Tuesday, April 24, 2018

Lineman competition honors Easley, Greenwood and Laurens utility workers

Linemen who work for the state's municipal electric utilities participated in an annual training and competition hosted by the South Carolina Association of Municipal Power Systems  on April 18 and 19. April 18 was National Lineman Appreciation Day. SCAMPS is an affiliate organization of the Municipal Association.

Fourteen of the 21 SCAMPS members attended the training, and 11 utilities competed in events, such as the crossarm changeout, knot tying, hurtman rescue, speed climbing and others. The events are timed and judged on how well participants follow proper procedures.

Easley Combined Utilities took nine first place awards while Greenwood Commission of Public Works received two and Laurens Commission of Public Works received one. Get the full list of awards here.

"Through this competition, we are promoting safe work habits and proper procedures," said Eric Budds, deputy executive director for the Municipal Association.

"This also supports one of SCAMPS' core missions of providing mutual aid during times of disaster. The linemen have a chance to get to know one another before they have to work together under post-emergency conditions."

SCAMPS member utilities not only provide mutual aid for in-state emergencies, but they also work with utilities around the southeast when disaster strikes.
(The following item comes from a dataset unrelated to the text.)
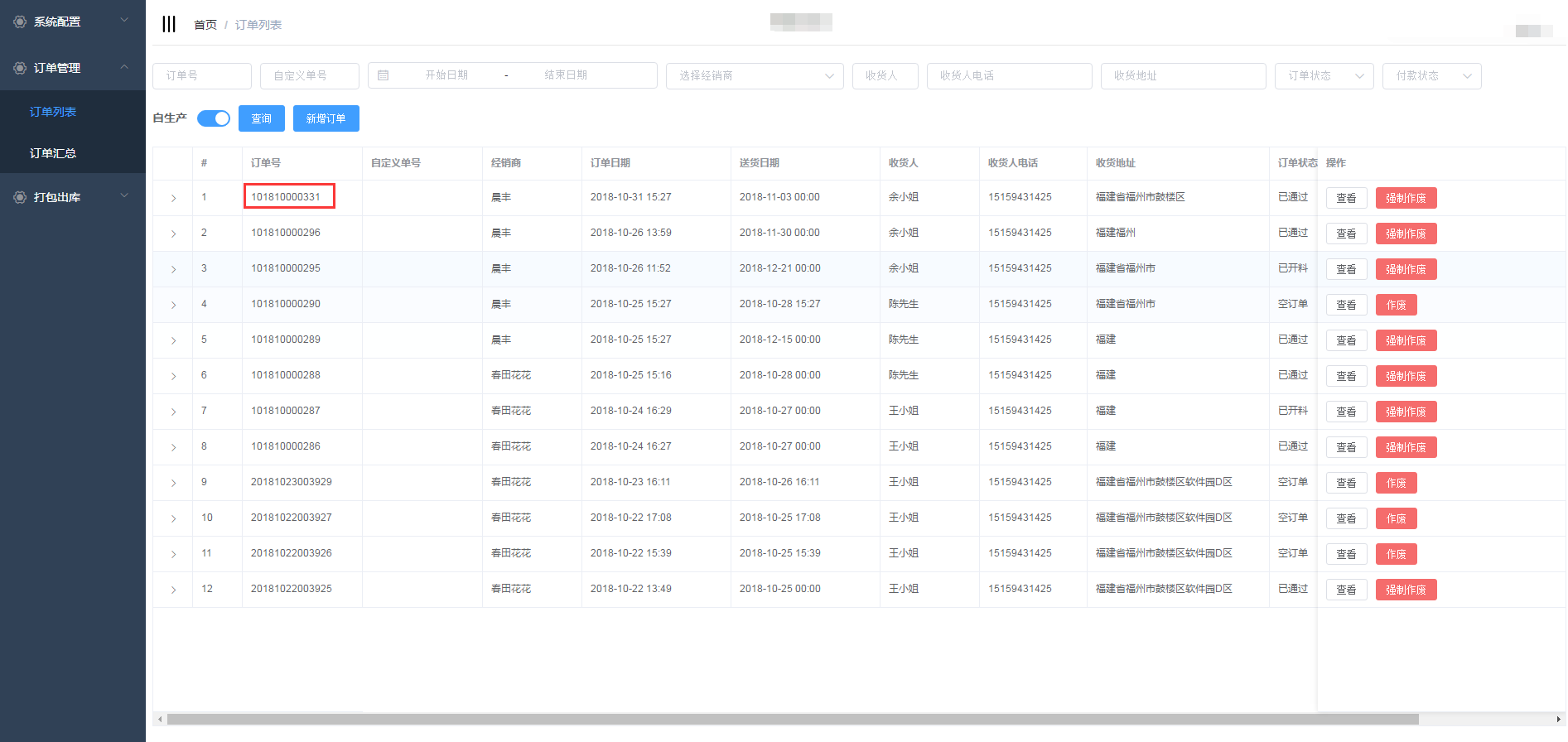Screen dimensions: 1568x742
Task: Open the 付款状态 filter dropdown
Action: pos(1431,75)
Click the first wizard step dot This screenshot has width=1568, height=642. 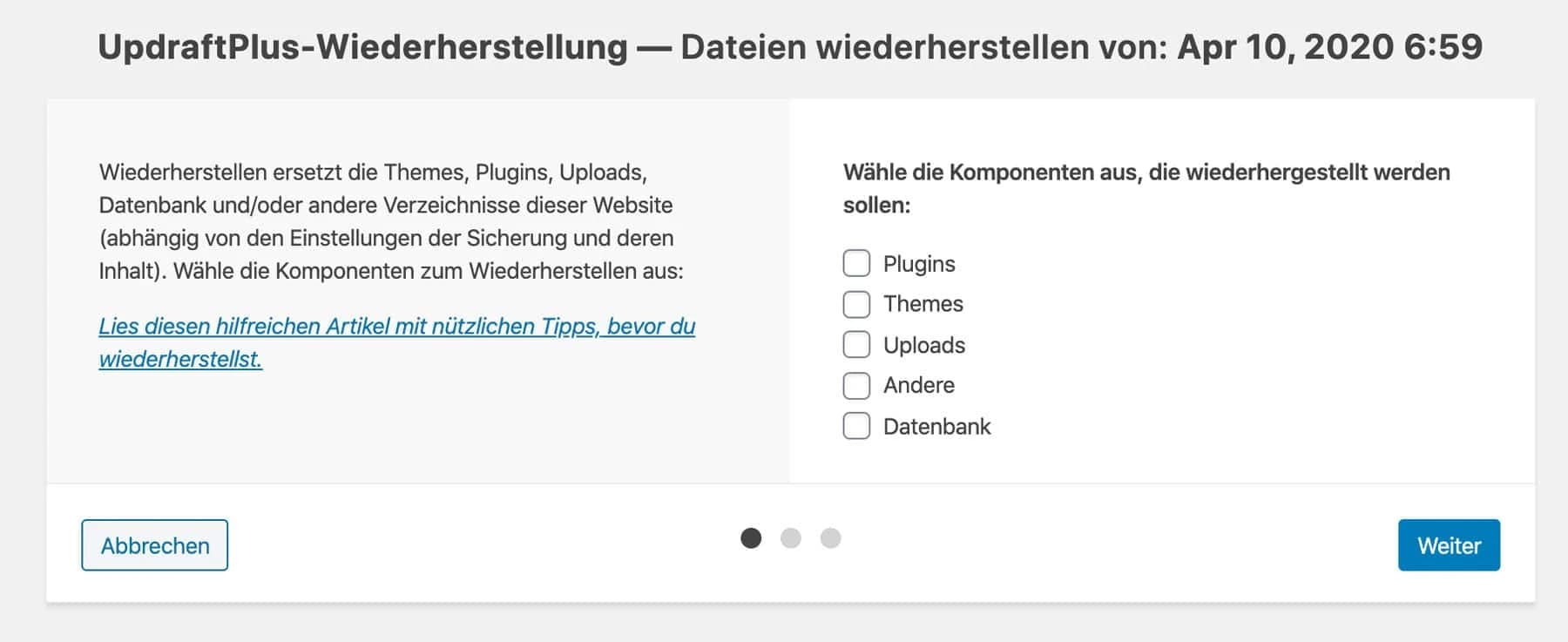[x=750, y=539]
Read this Uptown article to learn more about how SCAMPS members in Rock Hill and Orangeburg lent a hand in other states last fall.

Municipal power systems can offer distinct benefits to cities and their residents — from the power of teamwork after a storm to lower rates to economic development support. In South Carolina, 170,000 residential and business customers in 21 cities and towns receive their power from municipal power systems, which range in size from 360 to 37,000 customers. All 21 municipal power systems are members of SCAMPS.

In municipalities operating power systems in South Carolina, the voters in the city elect the council or governing board responsible for operating the electric utility. Because of the local nature of municipal power systems, customers get quick responses to issues. And since public power utilities operate under the state's open government laws, customers can bring any opinions or concerns to an open meeting of the municipal council or governing board.

Teams participate in the crossarm changeout competition. Each event is timed and judged using specific guidelines. Participants can receive infractions for improper use of tools and failing to follow safety protocols.